» WORK INSTRUCTION 1: Summarize the Sentry AI agent monitoring setup page in two sentences.
» WORK INSTRUCTION 2: The Sentry AI agent monitoring setup page names some things to confirm before relying on prompt and output capture. List all of them.
(DOCUMENT SEGMENT begins)
Setup Sentry AI Agent Monitoring Skill

All Skills > Feature Setup > AI Monitoring

Setup Sentry AI Agent Monitoring

Configure Sentry to track LLM calls, agent executions, tool usage, and token consumption.

Invoke This Skill When

User asks to "monitor AI/LLM calls" or "track OpenAI/Anthropic usage"
User wants "AI observability" or "agent monitoring"
User asks about token usage, model latency, or AI costs

Important: The SDK versions, API names, and code samples below are examples. Always verify against docs.sentry.io before implementing, as APIs and minimum versions may have changed.

Prerequisites

AI monitoring requires tracing enabled (tracesSampleRate > 0).

If the app has multi-turn chats, set a conversation ID by default anywhere it makes sense to identify a chat session. Sentry uses gen_ai.conversation.id to group related AI spans into Conversations. Some integrations infer it automatically, but many setups need to set it explicitly.

Data Capture Warning

Prompt and output recording captures user content that is likely PII. In JavaScript, genAI input/output capture is on by default (governed by dataCollection.genAI); in Python it is enabled via send_default_pii=True; in Laravel it is enabled via SENTRY_SEND_DEFAULT_PII=true. Before relying on this capture (or per-integration overrides — recordInputs/recordOutputs in JS, include_prompts in Python), confirm:

The application's privacy policy permits capturing user prompts and model responses
Captured data complies with applicable regulations (GDPR, CCPA, etc.)
Sentry data retention settings are appropriate for the sensitivity of the data

Ask the user whether they want prompt/output capture enabled. Do not enable prompt/output capture without explicit confirmation. Use tracesSampleRate: 1.0 only in development; in production, use a lower value or a tracesSampler function.

Detection First

Always detect installed AI SDKs before configuring:

# JavaScript
grep -E '"(openai|@anthropic-ai/sdk|ai|@langchain|@google/genai)"' package.json

# Python
grep -E '(openai|anthropic|langchain|huggingface)' requirements.txt pyproject.toml 2>/dev/null

# PHP / Laravel
grep -E '"(laravel/ai|openai-php|openai/|anthropic|llm)' composer.json 2>/dev/null
ls artisan 2>/dev/null && echo "Laravel detected"
(DOCUMENT SEGMENT ends)
(RECORDS SHOWN begins)
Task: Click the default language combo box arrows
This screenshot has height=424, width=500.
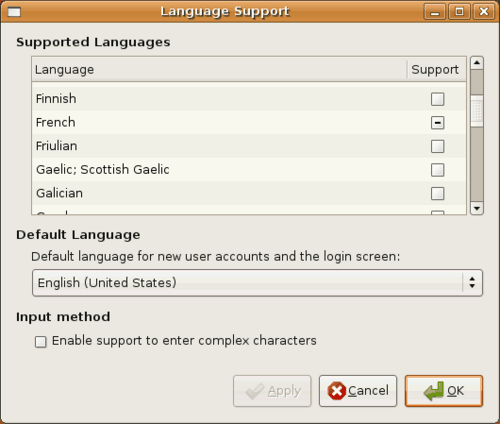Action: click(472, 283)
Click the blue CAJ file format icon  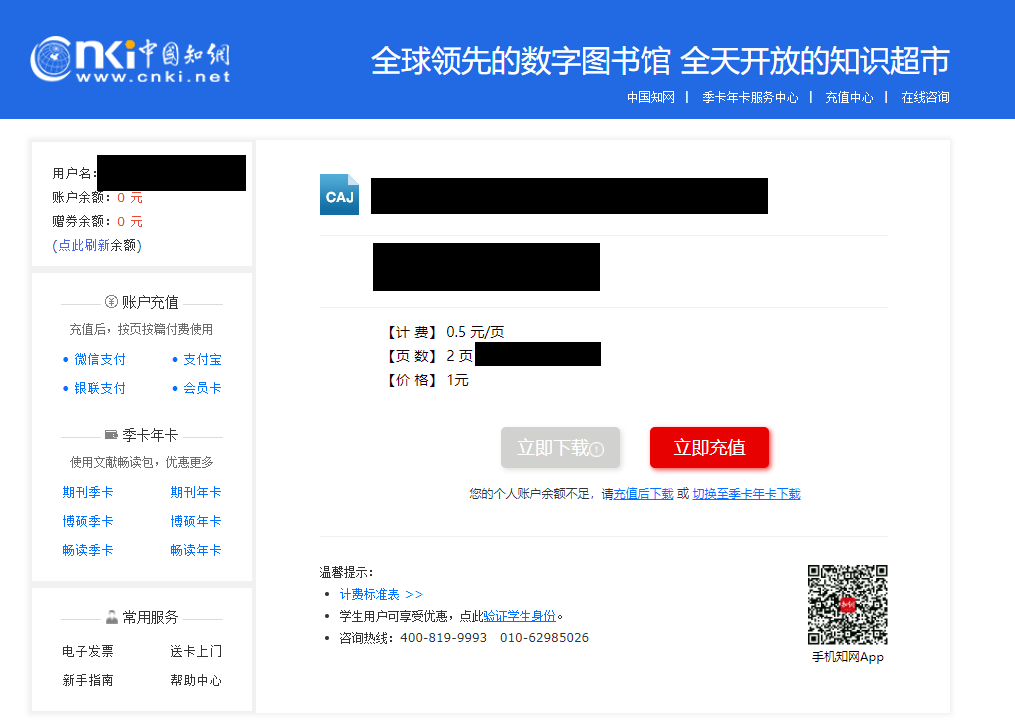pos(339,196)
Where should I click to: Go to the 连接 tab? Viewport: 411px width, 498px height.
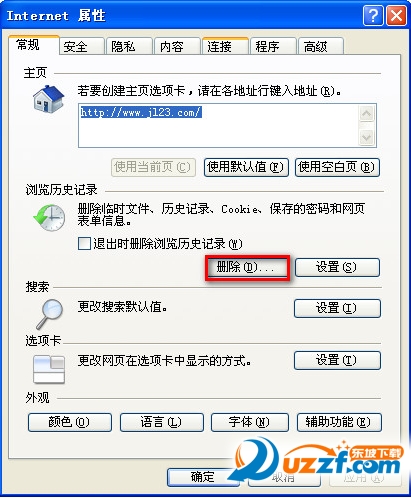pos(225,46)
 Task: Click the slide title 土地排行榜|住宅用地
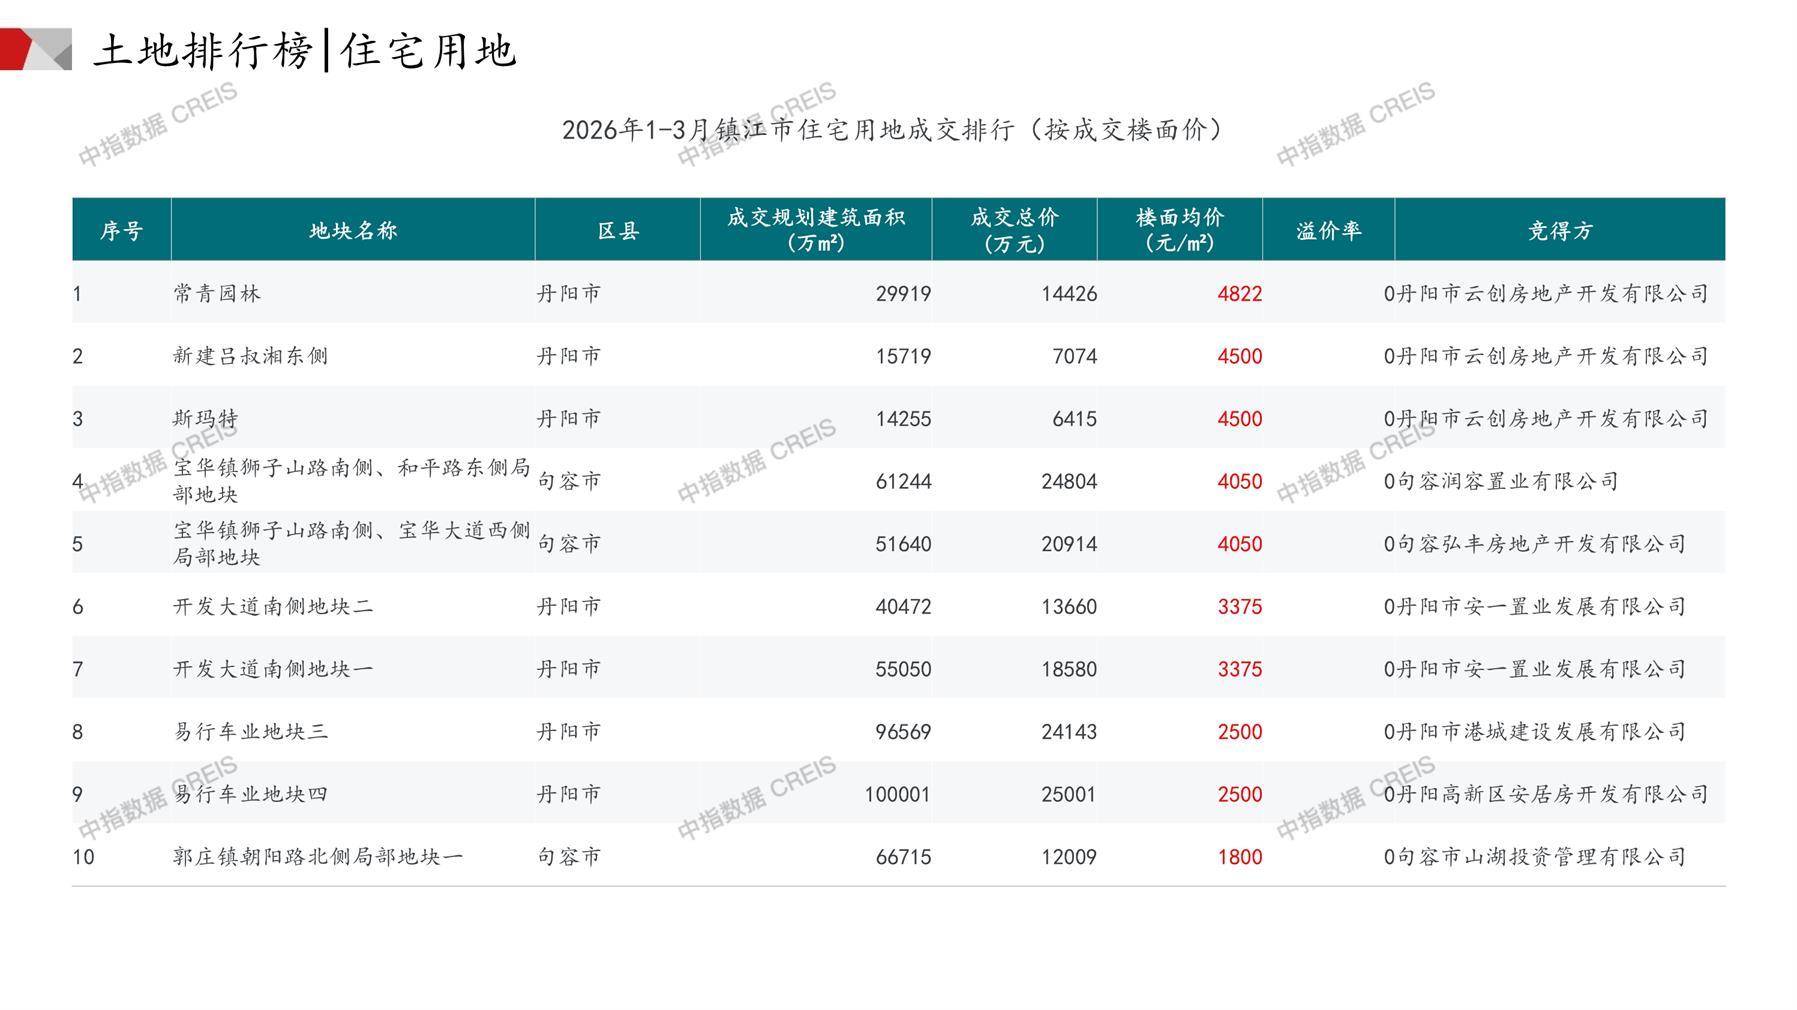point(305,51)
(RECORDS SHOWN ends)
» TASK RESPONSE 1: The page explains how to configure Sentry to track LLM calls, agent executions, tool usage, and token consumption, which requires tracing to be enabled and, for multi-turn chats, a conversation ID. It warns that prompt and output capture records user content that is likely PII, so capture must not be enabled without the user's explicit confirmation, and installed AI SDKs must be detected before configuring.

» TASK RESPONSE 2:
- The application's privacy policy permits capturing user prompts and model responses.
- Captured data complies with applicable regulations (GDPR, CCPA, etc.).
- Sentry data retention settings are appropriate for the sensitivity of the data.